Ness laughed, looked at Wild. "Why, afraid God would strike you dead?"
"Well." He shrugged, thinking it over. "I slanted stories before, I guess ..."
Ness threw his pen down, sighed. "I don't expect you to slant your stories to make me into Jack Armstrong, All-American Boy. I just want a fair shake. And if you wanted to be on my side a little, well, I wouldn't lose respect for your sense of journalistic ethics."
"Such as it is," Wild said, smirking slightly, not so cockily as before.
"Such as it is. Sit down over at one of the conference tables, Wild. Get your notebook out."
Wild smiled and did.
Ness joined him.
"You want a real story. An exclusive."
"No. I want to quit my job and ride the rails."
"Well, if adventure is calling you, Mr. Wild, don't let me stand in the way."
"I want a real story," Wild said dryly. "An exclusive."
"Those papers I'm in the process of signin
g. They're transfers. Reassignments."
"Yeah?"
"The chief made some suggestions. I helped him some."
"Oh? What, to clean his bird cage?" "No. Say what you want about Matowitz, but he was a great cop."
"Emphasis on 'was.' "
"I'm giving him a chance to show he still has it. And he's coming through for me."

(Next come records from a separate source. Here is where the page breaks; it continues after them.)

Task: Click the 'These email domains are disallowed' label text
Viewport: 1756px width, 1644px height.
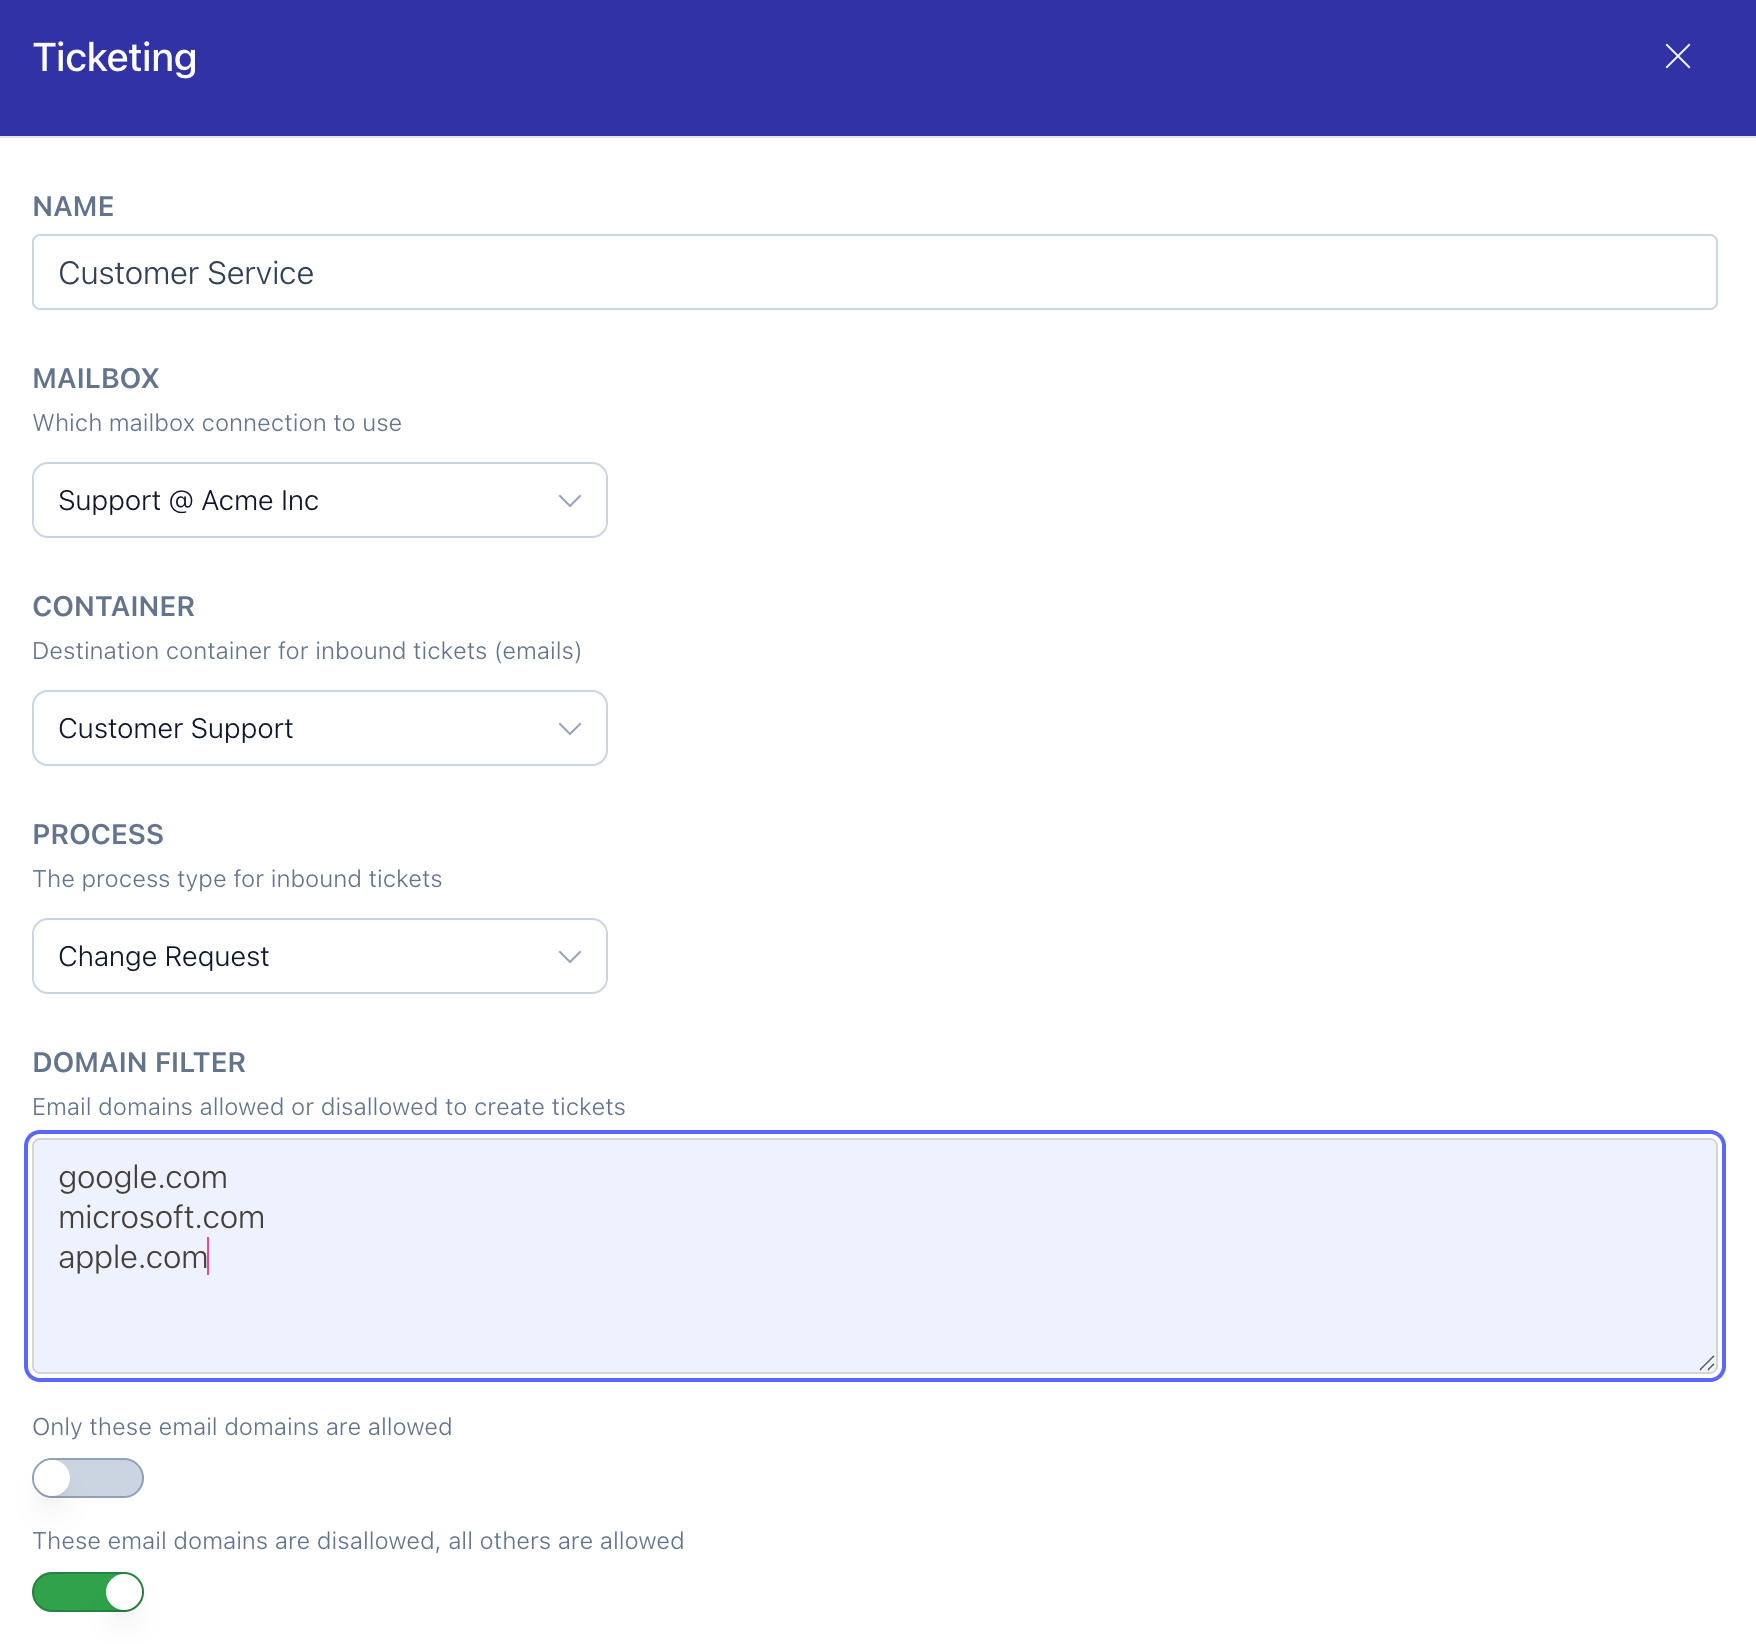Action: (x=358, y=1541)
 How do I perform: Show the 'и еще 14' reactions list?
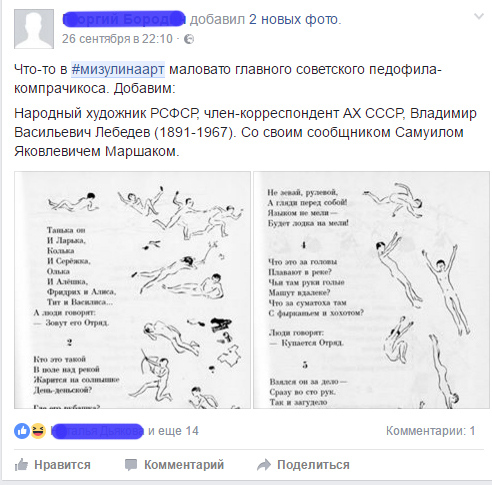(173, 431)
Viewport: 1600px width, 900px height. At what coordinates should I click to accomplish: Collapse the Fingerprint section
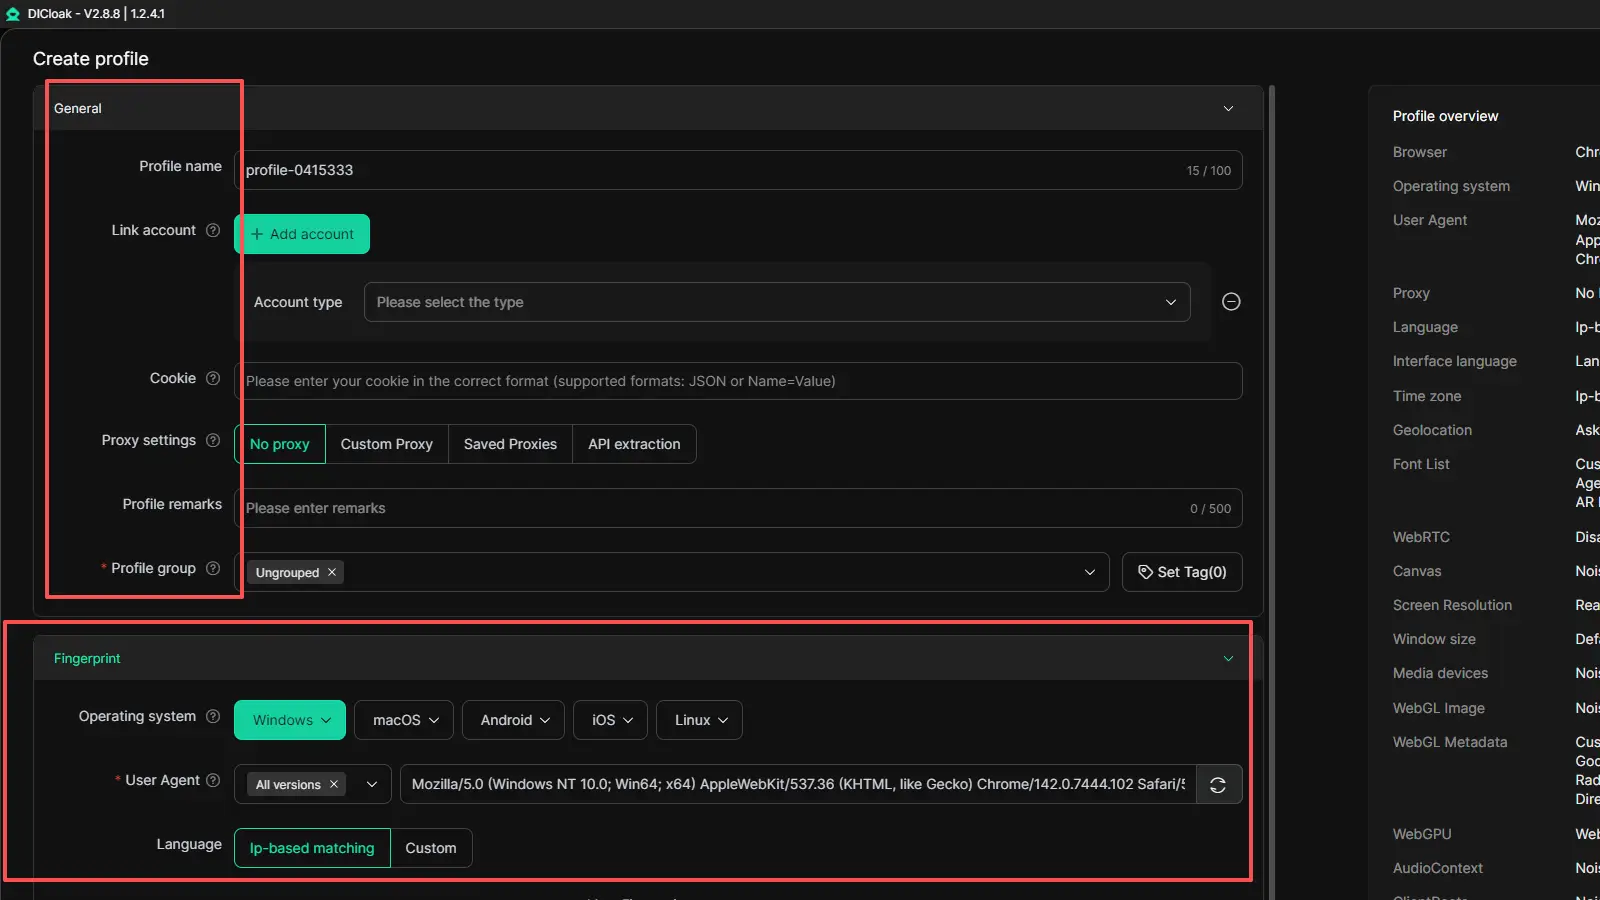[x=1228, y=658]
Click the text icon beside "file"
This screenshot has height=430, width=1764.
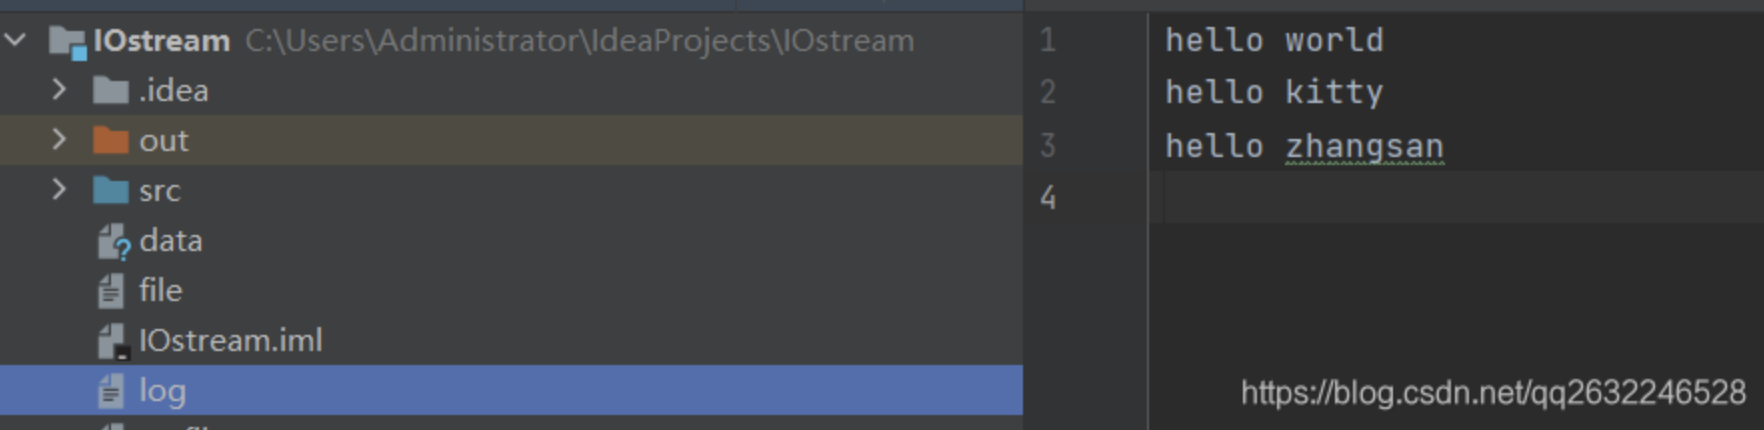point(111,291)

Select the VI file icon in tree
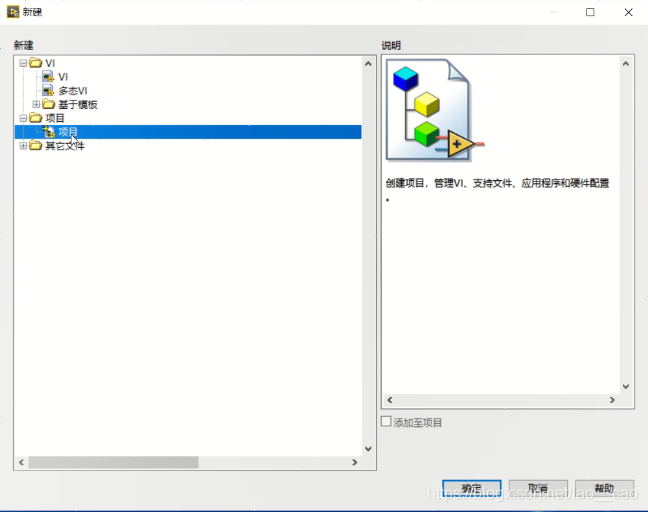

"Recommending a few transfers, you mean? Big deal. This is your idea of an exclusive? Any theories on whether this cold front's going to move out? Has somebody in Cleveland finally seen the sun?"
"We got an all-points bulletin out on it."
"Not a bad idea. Transfers." Wild shook his head. "How many?"
"One hundred and twenty-two."
Wild looked up from his notepad. His eyes hadn't been this round since Ness knocked him on his can.
"Including," Ness said, "two captains, seven lieutenants, thirty-five sergeants, and thirty-one detectives."
"Holy Christ." Wild scribbled frantically.
"Also, twenty-four officers are on probation."
Wild let air out of cheeks puffed up like Old Man Winter's. "You're coming out and saying all these cops are on the pad?"
"No. If I knew them to be crooked, they'd be out on their collective ass. I'm just shaking things up, Mr. Wild. Responding to the chief’s suggestions, and my own observations in the field."
"How many precincts does this affect?"
"All of them. All sixteen."
Wild continued to scribble. He was grinning now. "This, Mister Director, is more like it."
"I just love to please you, Mr. Wild."
Wild looked up from the notepad. "You wouldn't want to let me know who your replacement for Potter's going to be?"
"Captain Cooper is acting Detective Bureau chief."
"Anybody else got this?"
"I made the appointment about five minutes before you burst in here. Is that exclusive enough for you?"
"It'll do," Wild grinned. "Cooper's a good man, I hear. Popular with the men, but not political. Suppose that's what you like about him. Is he going to land the job for real?"
"I haven't decided."
"Hey, Mister Director, let's not go clamming up all of a sudden."
"I'm not. I haven't decided. It's a key position. I'm not rushing into anything. But he's got the inside track."